The History Of April Fool’s Day
Many historians believe that this day can be traced directly to the Hilaria Festivals that were celebrated during the Vernal Equinox in Rome. However, since this festival occurred in March, many people believe that the earliest recording of this day came from Chaucer’s Canterbury Tales in 1392.
This edition is a story about a vain cock being tricked by a crafty fox on April 1st. Hence, spawning the practice of playing practical jokes on this day. In the early 16th century, there is a reference to Poisson d’avril (literally meaning April’s Fish) by French poet Eloy d’Amerval.
Some writers assert that this was the first reference to April Fool’s Day in France. It’s also been posited that April Fool’s Day began during the Middle Ages in France and had a lot to do with moving New Year’s Day.
In the Middle Ages, New Years’ Day began on Easter, but that changed when Charles IX issued the Edict of Roussillon—an edict that said that the New Year would now begin on January 1st. Since Easter is a holiday on a lunar calendar and therefore changes its date, people who still observed New Years’ on Easter were considered April Fools.
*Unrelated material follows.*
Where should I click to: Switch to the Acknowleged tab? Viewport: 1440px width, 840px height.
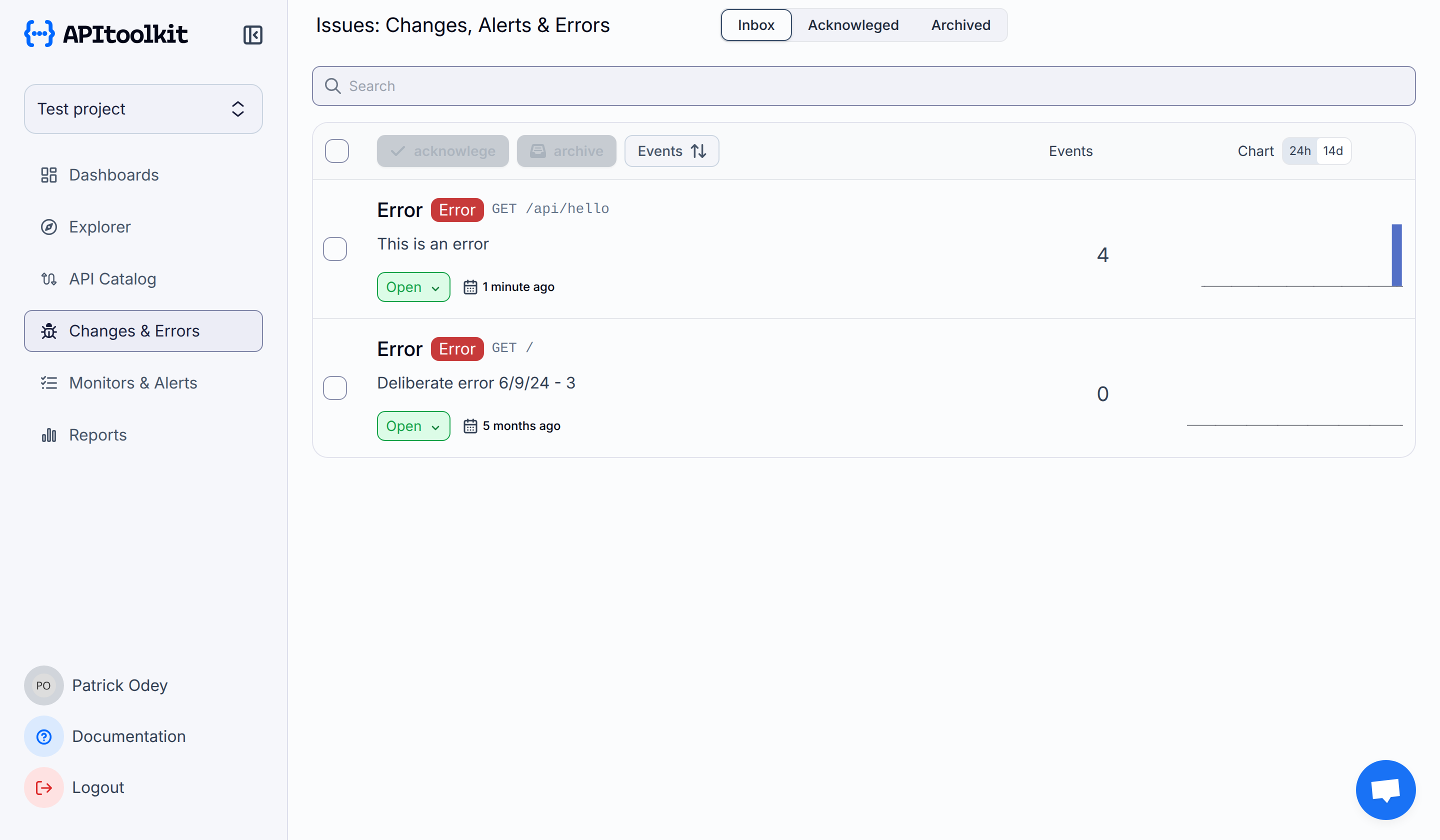click(852, 25)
However, not everyone believes that the Edict of Roussillon was the beginning of April Fool’s Day. In the Netherlands, this holiday has been attributed to the 1572 Dutch victory at Brielle.
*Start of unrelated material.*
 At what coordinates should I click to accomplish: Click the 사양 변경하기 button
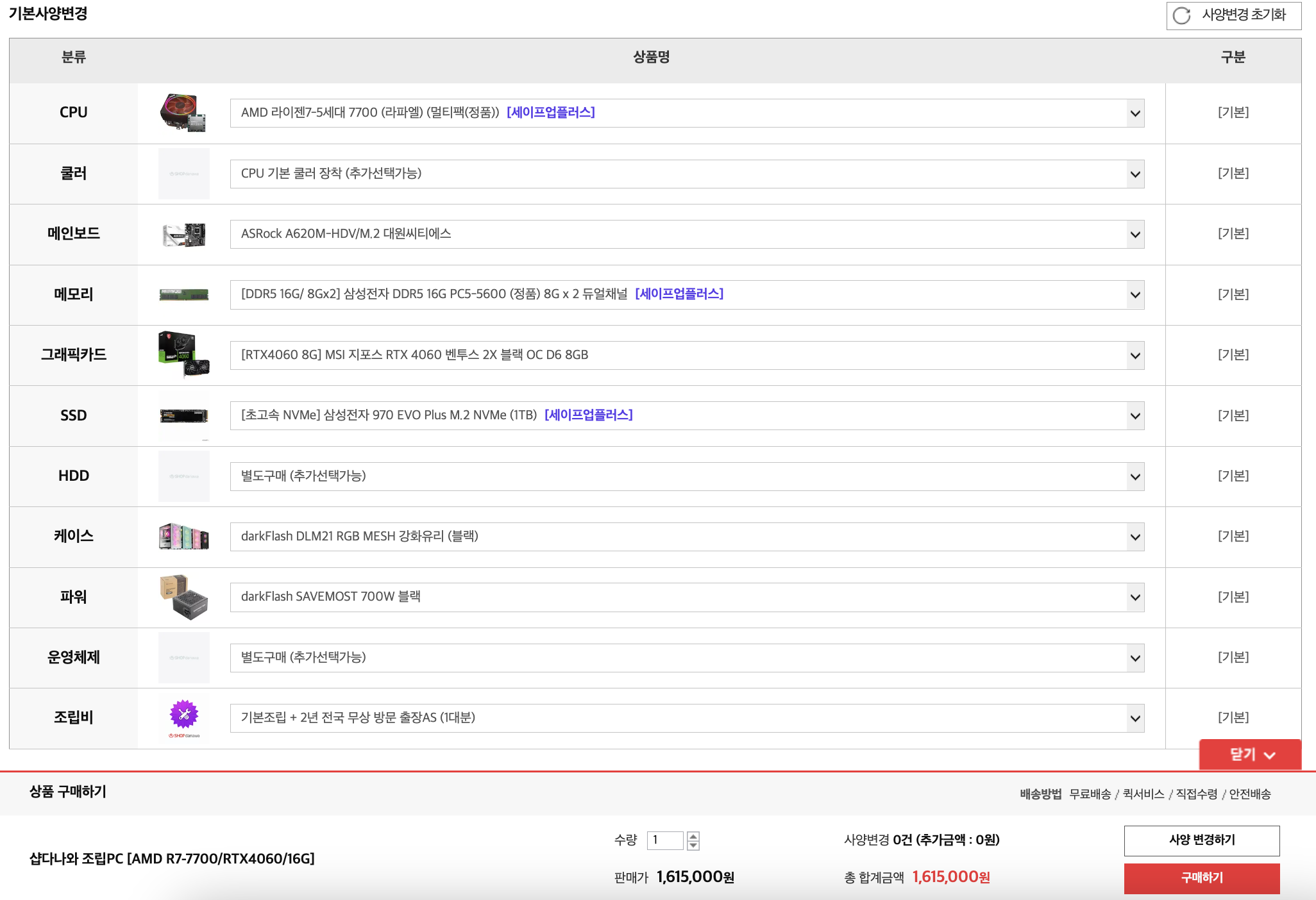1201,840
This is where Duke Alvarez de Toledo, a Spanish Duke was defeated. This accounts for the Dutch proverb which when translated into English says: “On the first of April, Alva lost his glasses.” Since glasses in Dutch are called “bril,” the glasses in the saying are a homonym for the city of Brielle.
April Fool Days Trivia
Over the years, some pretty fascinating pranks have been accomplished on April Fool’s Day, so we decided it might be a good idea to cover some of these events, as well as other facts about this holiday that we’ve uncovered about this holiday. So, if you’re ready for some facts, read on. We promise that we won’t pull any April Fool’s Day pranks on you.
The BBC April Fool’s Day Prank
Believe it or not, even the BBC got in on an April Fool’s Day prank in 1957. That year, they reported that Swiss farmers had a record spaghetti crop. They even showed footage of people picking spaghetti noodles from trees!
The Sports Illustrated Prank
Sports Illustrated had their own prank in 1985 when they ran a fictitious article by George Plimpton that talked about a rookie pitcher named Sidd Finch. According to the story, the pitcher had a fastball of over 168-miles per hour!
The Taco Bell Prank
Taco Bell thought a good way to get some good publicity was to run their own prank in 1996. In this prank, they said that they had purchased Philadelphia’s Liberty Bell and intended on renaming it to the Taco Liberty Bell.
The Burger King Prank
Two years after Taco Bell had their Liberty Bell prank, Burger King did a Left-Handed Whopper prank. They advertised this special whopper and many customers began to ask for it.
Google’s April Fool’s Day Pranks
Over the years, Google has had its own April Fool’s Day pranks. Almost too many of them to list all of them here. In 2002, it was the release of the Pigeon Rank system and in 2009, Google Maps had a feature that allowed people to play Snake in several different cities. In 2020, due to the COVID-19 pandemic, they temporarily suspended their April Fool’s Day prank and instead focused on relief efforts related to the pandemic.
April Fool’s Day Observations & Customs
In France, April 1st is also known as Poisson d’avril – or April Fish. On this day, people attempt to attach paper fish to the backs of unsuspecting friends and colleagues. This practice can be traced back to the nineteenth century, as evidenced by the many postcards from that time depicting the practice.
In the United States, people often try to scare, or fool, unsuspecting friends and family members using a variety of different techniques. In Ireland, a letter is often given to an unsuspecting person on April Fool’s Day to be delivered to another person. When the person carrying the letter arrives at his destination, then the next person sends them someplace else because the note inside the envelope reads, “Send the fool even further.”